Could you echo the listing below word for word, from its very first line down to and including the line containing "click(x=29, y=95)"?

* Start *

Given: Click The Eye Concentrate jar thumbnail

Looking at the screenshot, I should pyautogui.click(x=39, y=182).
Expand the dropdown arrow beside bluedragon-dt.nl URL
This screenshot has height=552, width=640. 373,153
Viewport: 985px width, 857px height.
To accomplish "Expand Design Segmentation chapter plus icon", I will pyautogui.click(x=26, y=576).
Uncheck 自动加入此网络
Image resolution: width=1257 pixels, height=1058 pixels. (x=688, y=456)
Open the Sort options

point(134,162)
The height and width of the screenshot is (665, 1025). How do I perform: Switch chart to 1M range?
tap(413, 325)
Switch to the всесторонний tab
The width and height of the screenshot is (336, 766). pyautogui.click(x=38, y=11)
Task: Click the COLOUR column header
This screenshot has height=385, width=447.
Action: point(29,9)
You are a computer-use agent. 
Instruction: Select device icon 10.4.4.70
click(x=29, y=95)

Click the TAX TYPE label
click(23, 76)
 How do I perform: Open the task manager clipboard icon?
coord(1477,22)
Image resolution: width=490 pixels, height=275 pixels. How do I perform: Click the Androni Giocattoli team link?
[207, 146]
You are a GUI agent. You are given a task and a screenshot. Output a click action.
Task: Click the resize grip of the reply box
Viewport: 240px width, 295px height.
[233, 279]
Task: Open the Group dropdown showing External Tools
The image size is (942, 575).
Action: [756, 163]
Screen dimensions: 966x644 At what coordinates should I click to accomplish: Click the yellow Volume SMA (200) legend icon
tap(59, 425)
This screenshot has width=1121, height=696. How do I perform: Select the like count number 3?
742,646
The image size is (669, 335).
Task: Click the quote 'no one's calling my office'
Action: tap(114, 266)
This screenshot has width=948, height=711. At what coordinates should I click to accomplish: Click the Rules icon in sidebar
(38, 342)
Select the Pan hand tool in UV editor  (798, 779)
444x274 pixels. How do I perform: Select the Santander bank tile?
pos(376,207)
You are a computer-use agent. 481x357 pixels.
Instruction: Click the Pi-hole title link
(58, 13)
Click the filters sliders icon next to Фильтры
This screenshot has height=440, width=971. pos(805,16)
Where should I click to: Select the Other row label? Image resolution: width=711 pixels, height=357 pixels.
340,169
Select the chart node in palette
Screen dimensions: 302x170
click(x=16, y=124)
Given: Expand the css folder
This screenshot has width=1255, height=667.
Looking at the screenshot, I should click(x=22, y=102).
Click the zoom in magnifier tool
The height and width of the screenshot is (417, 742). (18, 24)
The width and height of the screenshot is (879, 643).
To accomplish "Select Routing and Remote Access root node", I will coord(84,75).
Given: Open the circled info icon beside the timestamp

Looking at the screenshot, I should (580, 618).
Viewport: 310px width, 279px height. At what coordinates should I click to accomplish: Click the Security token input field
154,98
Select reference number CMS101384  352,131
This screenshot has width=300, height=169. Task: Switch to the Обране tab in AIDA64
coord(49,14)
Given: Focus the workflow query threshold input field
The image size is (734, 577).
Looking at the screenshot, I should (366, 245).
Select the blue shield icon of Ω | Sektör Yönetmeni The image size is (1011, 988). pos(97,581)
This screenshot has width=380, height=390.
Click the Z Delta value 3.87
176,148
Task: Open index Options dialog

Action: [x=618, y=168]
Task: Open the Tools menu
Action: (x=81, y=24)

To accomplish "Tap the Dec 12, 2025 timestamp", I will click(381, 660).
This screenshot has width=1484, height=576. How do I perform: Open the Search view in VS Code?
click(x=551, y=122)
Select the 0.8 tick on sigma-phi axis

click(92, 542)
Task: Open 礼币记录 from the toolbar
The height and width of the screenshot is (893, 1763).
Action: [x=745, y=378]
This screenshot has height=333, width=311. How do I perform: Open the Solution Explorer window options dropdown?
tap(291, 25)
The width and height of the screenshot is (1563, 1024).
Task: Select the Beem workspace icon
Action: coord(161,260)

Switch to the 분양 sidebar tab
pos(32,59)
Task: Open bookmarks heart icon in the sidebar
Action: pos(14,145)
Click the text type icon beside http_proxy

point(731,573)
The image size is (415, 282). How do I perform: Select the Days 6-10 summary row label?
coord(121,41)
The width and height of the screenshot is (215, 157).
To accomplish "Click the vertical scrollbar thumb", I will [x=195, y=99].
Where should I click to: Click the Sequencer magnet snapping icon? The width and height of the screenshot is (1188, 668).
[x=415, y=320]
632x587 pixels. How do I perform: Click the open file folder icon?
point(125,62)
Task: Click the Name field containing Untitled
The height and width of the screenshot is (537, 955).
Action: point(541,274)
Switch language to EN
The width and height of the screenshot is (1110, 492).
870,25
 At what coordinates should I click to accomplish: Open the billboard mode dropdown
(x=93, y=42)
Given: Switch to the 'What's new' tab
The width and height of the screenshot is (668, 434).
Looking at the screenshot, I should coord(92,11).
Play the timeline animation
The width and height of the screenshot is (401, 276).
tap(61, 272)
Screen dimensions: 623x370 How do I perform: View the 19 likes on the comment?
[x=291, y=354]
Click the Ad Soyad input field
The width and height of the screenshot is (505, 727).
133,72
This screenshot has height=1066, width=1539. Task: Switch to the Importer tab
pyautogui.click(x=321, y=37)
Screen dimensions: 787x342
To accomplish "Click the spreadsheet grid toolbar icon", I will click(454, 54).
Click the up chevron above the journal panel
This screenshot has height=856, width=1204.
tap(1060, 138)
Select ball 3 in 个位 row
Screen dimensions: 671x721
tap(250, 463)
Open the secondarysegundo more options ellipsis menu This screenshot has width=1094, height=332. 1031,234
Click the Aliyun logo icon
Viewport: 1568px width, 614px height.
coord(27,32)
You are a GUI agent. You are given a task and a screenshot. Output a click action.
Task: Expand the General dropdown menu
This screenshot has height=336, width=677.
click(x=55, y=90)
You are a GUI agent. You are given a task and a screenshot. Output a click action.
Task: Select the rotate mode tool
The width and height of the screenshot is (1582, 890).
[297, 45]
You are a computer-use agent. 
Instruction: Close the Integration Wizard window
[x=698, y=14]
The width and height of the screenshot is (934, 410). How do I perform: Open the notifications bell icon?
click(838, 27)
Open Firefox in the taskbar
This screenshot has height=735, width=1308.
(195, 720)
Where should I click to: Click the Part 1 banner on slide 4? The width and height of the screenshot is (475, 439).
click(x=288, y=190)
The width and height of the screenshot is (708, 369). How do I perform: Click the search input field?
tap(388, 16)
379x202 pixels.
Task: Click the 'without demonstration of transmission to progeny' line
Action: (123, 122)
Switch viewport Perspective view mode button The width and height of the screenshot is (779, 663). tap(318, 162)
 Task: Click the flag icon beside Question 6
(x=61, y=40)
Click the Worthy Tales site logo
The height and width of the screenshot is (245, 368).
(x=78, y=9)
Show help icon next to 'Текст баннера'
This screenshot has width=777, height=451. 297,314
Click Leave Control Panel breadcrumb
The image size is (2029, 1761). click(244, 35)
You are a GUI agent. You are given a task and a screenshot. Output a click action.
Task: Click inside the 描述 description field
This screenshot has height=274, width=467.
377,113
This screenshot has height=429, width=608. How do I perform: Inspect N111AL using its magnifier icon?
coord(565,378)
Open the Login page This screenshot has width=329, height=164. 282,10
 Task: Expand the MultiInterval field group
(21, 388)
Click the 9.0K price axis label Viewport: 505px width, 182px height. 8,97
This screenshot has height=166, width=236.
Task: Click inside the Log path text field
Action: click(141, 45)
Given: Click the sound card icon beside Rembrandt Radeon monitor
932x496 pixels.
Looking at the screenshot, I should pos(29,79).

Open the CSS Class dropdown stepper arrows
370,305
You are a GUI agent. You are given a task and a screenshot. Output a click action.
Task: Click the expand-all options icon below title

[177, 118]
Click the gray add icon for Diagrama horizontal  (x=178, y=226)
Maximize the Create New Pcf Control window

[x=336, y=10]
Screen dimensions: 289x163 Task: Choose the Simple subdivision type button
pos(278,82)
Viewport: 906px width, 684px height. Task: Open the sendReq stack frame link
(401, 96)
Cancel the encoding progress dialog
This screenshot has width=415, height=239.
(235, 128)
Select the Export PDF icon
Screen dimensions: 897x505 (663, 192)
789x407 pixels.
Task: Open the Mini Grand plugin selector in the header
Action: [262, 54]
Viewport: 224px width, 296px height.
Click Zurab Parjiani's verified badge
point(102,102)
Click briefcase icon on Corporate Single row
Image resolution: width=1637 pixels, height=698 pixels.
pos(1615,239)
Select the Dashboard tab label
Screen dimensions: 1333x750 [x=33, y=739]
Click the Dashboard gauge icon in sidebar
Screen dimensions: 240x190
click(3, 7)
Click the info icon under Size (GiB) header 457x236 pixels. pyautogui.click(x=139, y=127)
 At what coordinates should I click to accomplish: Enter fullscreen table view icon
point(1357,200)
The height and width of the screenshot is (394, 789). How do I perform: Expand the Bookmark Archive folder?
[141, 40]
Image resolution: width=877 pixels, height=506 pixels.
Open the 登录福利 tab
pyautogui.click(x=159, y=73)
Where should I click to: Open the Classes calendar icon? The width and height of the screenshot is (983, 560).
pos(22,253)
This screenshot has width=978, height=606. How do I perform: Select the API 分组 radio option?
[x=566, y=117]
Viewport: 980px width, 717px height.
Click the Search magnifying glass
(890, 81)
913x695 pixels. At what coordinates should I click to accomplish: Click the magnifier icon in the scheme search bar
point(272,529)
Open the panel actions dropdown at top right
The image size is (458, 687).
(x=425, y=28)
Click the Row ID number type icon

* End *

### CORRECT RESPONSE
Given: Click The Eye Concentrate jar thumbnail

Looking at the screenshot, I should pyautogui.click(x=39, y=182).
Expand the dropdown arrow beside bluedragon-dt.nl URL
This screenshot has height=552, width=640. 373,153
Viewport: 985px width, 857px height.
To accomplish "Expand Design Segmentation chapter plus icon", I will pyautogui.click(x=26, y=576).
Uncheck 自动加入此网络
Image resolution: width=1257 pixels, height=1058 pixels. (x=688, y=456)
Open the Sort options

point(134,162)
The height and width of the screenshot is (665, 1025). How do I perform: Switch chart to 1M range?
tap(413, 325)
Switch to the всесторонний tab
The width and height of the screenshot is (336, 766). pyautogui.click(x=38, y=11)
Task: Click the COLOUR column header
This screenshot has height=385, width=447.
Action: point(29,9)
You are a computer-use agent. 
Instruction: Select device icon 10.4.4.70
click(x=29, y=95)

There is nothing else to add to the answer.